The data:
== Segment start ==

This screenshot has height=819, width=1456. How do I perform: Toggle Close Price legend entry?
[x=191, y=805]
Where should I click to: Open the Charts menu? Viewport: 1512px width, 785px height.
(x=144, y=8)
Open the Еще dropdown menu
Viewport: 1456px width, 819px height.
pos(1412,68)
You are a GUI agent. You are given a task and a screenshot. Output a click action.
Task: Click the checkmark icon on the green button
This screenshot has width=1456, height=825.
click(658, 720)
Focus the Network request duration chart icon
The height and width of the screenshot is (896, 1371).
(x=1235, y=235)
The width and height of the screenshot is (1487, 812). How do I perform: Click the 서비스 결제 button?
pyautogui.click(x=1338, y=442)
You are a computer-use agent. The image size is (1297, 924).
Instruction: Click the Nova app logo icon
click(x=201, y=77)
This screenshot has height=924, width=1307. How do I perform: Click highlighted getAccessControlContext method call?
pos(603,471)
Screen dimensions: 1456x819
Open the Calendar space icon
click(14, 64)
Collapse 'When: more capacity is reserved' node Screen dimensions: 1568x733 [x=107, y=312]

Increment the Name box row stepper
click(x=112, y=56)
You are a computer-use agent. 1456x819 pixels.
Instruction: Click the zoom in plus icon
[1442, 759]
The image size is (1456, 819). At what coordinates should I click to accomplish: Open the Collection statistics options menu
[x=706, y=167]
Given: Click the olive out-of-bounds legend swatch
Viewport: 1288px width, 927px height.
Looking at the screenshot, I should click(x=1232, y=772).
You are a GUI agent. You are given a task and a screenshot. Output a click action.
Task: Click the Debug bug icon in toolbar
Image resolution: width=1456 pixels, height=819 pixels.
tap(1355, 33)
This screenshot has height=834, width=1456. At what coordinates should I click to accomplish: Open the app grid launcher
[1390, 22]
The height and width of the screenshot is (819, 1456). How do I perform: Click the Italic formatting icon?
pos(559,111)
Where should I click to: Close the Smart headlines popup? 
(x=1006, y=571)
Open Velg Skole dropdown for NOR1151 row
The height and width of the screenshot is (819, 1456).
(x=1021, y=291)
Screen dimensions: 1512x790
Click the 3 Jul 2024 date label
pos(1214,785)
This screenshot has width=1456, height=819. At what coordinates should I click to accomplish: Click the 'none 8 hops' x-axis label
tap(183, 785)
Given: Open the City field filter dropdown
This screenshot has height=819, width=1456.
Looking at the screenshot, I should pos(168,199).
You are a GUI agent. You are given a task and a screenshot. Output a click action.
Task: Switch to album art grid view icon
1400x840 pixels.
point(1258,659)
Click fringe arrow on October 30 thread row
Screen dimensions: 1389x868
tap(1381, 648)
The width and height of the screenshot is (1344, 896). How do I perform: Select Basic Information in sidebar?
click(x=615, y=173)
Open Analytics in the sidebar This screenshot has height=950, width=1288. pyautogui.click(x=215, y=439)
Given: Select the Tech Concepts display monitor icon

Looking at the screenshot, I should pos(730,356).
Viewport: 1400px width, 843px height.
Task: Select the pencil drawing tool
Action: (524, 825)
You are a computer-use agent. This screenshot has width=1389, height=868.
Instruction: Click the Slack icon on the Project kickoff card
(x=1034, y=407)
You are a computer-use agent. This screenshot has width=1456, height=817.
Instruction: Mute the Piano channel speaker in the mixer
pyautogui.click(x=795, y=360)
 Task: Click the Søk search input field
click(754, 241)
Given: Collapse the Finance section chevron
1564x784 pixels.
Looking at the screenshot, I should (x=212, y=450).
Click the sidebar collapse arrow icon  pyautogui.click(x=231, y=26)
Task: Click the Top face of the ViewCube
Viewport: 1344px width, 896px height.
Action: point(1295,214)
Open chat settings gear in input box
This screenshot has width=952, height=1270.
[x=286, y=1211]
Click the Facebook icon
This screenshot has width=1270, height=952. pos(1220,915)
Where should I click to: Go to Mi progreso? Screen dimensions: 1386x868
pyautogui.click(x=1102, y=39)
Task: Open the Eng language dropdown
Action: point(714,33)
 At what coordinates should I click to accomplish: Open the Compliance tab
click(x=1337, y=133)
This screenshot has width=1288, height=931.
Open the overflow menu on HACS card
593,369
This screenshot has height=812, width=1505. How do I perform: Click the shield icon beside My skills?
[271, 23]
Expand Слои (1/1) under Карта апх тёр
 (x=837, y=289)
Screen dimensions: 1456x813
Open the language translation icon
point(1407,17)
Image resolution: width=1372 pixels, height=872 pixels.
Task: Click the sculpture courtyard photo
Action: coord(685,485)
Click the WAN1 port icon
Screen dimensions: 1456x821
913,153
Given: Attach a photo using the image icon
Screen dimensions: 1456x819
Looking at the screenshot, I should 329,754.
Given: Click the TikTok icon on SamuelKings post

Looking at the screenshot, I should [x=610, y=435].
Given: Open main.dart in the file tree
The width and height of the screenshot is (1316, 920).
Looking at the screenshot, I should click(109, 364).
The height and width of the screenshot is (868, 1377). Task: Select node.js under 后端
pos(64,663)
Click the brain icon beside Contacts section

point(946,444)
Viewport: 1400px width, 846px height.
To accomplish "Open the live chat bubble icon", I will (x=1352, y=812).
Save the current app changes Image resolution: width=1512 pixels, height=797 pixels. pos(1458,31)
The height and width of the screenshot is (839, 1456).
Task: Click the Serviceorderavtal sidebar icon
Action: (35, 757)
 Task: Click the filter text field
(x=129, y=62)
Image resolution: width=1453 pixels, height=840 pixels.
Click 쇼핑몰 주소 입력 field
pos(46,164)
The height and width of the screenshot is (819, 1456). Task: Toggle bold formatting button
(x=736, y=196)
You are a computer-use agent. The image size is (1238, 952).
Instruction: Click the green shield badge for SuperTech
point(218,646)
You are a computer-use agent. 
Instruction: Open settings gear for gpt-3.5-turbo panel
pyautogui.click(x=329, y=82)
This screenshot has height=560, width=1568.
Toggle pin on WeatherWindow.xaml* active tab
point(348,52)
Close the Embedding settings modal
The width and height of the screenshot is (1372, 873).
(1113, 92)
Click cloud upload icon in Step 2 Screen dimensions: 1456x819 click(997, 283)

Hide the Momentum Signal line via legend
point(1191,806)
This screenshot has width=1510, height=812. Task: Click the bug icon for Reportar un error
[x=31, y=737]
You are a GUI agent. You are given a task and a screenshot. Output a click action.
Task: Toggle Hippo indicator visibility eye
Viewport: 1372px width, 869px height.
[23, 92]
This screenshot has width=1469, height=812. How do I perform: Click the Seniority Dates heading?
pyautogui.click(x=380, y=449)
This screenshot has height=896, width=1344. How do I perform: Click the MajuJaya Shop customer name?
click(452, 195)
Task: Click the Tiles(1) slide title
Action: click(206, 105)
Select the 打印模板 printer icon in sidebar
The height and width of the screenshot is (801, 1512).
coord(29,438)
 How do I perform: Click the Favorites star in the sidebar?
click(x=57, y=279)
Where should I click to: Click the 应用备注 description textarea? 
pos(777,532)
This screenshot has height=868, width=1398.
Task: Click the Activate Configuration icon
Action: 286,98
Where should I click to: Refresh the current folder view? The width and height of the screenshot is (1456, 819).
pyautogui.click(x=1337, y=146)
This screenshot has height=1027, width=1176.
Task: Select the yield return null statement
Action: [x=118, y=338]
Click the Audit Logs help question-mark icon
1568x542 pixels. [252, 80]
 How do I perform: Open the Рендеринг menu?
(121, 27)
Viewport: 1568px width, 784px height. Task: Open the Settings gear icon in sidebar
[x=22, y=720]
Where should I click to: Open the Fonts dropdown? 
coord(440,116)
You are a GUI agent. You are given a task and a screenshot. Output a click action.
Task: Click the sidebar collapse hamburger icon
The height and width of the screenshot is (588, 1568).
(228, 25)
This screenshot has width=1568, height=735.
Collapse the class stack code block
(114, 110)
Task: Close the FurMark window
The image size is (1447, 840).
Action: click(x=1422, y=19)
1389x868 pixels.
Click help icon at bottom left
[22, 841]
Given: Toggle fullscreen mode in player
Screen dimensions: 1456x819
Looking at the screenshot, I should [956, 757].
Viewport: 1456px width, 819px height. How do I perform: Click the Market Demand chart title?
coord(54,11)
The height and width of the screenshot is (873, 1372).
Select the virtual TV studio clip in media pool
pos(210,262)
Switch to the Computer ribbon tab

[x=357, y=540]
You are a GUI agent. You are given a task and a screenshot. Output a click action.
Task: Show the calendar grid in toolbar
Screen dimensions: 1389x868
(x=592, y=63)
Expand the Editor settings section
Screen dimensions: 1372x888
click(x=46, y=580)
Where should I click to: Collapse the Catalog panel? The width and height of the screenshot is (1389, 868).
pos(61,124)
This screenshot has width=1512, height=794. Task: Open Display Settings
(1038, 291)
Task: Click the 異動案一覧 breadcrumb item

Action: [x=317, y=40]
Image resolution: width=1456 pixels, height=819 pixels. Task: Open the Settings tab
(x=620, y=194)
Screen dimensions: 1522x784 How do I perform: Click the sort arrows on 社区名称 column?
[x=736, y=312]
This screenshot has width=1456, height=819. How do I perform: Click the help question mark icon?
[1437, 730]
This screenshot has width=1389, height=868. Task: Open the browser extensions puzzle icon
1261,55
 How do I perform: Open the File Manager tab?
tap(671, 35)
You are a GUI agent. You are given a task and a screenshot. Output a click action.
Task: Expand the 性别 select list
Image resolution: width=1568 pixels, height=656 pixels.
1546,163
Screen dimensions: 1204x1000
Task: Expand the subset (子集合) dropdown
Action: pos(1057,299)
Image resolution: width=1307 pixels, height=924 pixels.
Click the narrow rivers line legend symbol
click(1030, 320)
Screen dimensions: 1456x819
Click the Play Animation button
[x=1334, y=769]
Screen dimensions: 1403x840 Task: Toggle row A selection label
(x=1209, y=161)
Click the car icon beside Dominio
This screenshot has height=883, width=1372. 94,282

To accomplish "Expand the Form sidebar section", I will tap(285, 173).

== Segment end ==

Everything above from the line containing "Instruction: Mute the" through the line containing "Task: Click the Top face of the ViewCube" must be copied exactly. Nothing outside that range belongs in the answer.

Instruction: Mute the Piano channel speaker in the mixer
pyautogui.click(x=795, y=360)
 Task: Click the Søk search input field
click(754, 241)
Given: Collapse the Finance section chevron
1564x784 pixels.
Looking at the screenshot, I should (x=212, y=450).
Click the sidebar collapse arrow icon  pyautogui.click(x=231, y=26)
Task: Click the Top face of the ViewCube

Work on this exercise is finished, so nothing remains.